# EXERCISE MATERIAL

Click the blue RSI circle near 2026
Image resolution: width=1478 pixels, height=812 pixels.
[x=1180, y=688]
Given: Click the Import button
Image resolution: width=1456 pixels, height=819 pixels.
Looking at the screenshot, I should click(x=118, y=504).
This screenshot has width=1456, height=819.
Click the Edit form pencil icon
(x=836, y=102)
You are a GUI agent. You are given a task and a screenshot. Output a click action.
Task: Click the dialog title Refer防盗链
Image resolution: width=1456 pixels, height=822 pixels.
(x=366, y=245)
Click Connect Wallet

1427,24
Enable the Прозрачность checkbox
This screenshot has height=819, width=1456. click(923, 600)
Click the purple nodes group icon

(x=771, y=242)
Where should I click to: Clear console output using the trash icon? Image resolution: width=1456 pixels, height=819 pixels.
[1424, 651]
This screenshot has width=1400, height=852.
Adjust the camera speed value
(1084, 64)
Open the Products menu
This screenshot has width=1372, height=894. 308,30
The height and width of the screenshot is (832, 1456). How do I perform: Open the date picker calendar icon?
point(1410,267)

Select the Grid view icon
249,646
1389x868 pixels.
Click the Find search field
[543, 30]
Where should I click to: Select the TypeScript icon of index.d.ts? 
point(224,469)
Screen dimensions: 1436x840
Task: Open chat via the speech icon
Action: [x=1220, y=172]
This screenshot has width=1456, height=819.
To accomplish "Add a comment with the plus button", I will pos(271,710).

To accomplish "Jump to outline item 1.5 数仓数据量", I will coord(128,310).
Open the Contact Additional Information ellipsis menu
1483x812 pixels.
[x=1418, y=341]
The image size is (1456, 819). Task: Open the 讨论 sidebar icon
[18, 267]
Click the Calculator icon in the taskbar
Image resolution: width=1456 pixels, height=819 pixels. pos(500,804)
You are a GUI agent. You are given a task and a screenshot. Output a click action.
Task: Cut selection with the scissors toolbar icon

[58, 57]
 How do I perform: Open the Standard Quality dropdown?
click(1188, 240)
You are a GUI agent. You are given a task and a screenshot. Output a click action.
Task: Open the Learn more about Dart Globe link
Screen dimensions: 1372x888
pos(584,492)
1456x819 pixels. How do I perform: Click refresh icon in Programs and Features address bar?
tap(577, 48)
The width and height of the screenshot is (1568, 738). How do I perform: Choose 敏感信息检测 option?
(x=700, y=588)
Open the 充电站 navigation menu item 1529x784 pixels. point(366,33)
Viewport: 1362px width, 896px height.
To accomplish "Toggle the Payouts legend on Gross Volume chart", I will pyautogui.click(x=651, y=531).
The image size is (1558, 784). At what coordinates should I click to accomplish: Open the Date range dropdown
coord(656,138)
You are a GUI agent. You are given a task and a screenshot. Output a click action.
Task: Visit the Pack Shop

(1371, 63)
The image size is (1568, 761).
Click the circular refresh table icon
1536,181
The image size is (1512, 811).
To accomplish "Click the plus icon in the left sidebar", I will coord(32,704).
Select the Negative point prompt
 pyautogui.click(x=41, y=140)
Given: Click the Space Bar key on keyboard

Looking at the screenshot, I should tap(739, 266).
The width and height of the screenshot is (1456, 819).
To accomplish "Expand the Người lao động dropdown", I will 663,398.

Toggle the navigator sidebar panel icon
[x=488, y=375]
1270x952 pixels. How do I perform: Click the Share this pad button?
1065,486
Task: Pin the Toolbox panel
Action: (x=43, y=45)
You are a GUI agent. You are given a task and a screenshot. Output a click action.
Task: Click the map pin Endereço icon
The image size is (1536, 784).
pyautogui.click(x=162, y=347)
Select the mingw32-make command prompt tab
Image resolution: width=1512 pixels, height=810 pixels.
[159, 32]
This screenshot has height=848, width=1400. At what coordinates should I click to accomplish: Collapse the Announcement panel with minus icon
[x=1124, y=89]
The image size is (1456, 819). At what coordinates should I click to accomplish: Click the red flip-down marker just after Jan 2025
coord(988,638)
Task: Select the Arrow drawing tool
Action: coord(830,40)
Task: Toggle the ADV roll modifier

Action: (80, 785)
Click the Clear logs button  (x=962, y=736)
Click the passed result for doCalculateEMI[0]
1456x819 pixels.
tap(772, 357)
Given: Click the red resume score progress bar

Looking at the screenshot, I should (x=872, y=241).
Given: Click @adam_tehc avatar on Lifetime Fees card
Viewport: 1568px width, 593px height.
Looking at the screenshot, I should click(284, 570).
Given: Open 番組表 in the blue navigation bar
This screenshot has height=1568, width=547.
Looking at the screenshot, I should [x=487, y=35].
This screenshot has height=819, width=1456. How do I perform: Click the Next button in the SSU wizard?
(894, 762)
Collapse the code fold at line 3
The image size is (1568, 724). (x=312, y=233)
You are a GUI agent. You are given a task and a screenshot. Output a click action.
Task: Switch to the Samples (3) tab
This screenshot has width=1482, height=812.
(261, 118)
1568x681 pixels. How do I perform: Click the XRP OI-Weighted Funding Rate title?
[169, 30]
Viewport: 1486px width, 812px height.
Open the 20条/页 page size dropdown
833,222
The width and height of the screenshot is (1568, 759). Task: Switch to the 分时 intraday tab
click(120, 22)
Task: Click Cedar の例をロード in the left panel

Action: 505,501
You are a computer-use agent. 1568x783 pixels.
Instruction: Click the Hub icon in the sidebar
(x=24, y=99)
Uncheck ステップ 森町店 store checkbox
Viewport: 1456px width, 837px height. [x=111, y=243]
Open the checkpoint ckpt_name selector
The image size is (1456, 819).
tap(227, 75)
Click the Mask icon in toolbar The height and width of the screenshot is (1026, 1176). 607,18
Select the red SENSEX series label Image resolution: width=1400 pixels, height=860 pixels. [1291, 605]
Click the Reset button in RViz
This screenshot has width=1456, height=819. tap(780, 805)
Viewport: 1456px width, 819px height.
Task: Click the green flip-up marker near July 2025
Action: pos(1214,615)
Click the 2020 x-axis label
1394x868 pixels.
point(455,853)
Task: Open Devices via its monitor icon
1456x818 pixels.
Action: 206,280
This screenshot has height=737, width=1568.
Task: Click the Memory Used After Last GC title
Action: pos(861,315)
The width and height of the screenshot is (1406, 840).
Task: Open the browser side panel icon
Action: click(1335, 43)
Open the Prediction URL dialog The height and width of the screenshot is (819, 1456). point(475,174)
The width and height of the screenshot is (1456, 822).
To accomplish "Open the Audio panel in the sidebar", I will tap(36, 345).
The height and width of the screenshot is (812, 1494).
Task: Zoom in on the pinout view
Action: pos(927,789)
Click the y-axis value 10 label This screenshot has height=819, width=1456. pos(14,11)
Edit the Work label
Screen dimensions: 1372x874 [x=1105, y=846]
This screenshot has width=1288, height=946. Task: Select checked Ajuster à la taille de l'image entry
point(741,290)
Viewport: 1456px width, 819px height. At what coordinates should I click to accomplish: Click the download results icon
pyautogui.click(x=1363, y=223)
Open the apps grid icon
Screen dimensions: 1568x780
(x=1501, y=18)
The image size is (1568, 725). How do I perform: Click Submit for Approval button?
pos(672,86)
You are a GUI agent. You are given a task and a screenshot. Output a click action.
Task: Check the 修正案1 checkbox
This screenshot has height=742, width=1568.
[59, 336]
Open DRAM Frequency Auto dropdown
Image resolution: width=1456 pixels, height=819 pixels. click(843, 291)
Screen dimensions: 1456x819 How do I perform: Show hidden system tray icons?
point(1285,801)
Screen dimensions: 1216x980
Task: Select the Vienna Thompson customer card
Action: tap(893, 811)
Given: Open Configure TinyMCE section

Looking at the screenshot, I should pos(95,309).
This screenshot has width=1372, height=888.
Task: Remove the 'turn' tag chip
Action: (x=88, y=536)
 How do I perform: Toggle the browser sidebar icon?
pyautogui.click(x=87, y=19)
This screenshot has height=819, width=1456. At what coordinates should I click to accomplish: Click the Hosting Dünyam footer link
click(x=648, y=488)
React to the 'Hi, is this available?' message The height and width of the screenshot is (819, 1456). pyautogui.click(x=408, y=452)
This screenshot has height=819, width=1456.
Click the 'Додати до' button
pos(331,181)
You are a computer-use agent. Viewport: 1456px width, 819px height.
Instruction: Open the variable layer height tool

# TASK PROMPT
Copy out whichever lines of the listing contain the word "navigation".

# ANSWER TO THIS TASK
Open the 充电站 navigation menu item 1529x784 pixels. point(366,33)
Given: Open 番組表 in the blue navigation bar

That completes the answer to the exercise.